Liquid crystalline radicals: discotic behavior of unsymmetrical derivatives of 1,3,5-triphenyl-6-oxoverdazyl†
Abstract
A series of six 6-oxoverdazyl (1[10]) substituted with a total of three 3,4,5-tri(decyloxy)phenyl and/or 3,4,5-tri(decylsulfanyl)phenyl groups was investigated by thermal, XRD, spectroscopic, magnetic and photovoltaic methods. The compounds exhibit columnar hexagonal (1[10]c, Colh), columnar hexagonal ordered (1[10]b, Colh(o)), columnar hexagonal 3D (1[10]a, 1[10]e and 1[10]f, Colh(3D)) or a sequence of two phases (1[10]b, Colh–Colh(3D)). The mesophase structure and stability and also thermochromism were investigated as a function of the number and distribution of decyloxy and decylsulfanyl substituents in the molecule. Thermal analysis demonstrated that the presence of the 3,4,5-tri(decyloxy)phenyl substituent in the C(3) position increases the phase stability.
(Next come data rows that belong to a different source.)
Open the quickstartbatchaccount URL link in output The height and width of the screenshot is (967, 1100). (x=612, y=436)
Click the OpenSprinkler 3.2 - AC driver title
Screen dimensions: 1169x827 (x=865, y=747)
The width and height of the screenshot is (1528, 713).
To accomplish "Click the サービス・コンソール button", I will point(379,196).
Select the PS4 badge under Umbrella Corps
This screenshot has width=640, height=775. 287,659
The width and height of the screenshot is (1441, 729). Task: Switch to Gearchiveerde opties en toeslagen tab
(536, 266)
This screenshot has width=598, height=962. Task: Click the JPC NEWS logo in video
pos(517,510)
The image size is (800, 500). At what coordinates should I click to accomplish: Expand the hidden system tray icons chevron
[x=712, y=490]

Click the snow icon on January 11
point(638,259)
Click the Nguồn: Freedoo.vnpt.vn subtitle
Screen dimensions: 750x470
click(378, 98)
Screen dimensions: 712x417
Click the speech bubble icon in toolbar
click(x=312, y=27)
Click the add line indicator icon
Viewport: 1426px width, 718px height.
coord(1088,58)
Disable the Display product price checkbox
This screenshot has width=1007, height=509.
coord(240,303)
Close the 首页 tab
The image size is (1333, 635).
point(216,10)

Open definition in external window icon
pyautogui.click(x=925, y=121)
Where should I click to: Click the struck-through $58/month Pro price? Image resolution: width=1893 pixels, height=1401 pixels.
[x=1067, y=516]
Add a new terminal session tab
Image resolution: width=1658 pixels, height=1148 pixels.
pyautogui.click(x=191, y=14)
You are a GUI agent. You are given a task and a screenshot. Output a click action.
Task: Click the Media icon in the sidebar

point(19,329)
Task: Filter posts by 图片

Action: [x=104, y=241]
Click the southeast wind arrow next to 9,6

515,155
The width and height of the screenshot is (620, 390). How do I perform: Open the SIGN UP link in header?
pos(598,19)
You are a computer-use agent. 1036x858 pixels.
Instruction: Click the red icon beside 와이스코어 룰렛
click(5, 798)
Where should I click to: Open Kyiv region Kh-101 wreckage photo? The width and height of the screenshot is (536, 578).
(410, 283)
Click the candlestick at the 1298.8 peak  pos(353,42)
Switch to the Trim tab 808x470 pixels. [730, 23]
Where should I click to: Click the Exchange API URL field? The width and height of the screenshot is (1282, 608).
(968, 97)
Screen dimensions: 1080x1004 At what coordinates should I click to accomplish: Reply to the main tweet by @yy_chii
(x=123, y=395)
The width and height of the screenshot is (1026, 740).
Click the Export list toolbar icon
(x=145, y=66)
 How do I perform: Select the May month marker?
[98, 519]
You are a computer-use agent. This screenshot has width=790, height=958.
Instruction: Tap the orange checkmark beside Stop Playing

Spectroscopic analysis showed that only all-decyloxy derivative 1[10]b exhibits a hypsochromic shift upon Colh(o) formation, while all other compounds in the series show a modest bathochromic shift in the columnar phase relative to the isotropic phase. Magnetization investigation of 1[10]d demonstrated the paramagnetic behavior of isolated spins in isotropic and columnar phases. Negligible photocurrent was detected for 1[10]d in the columnar phase.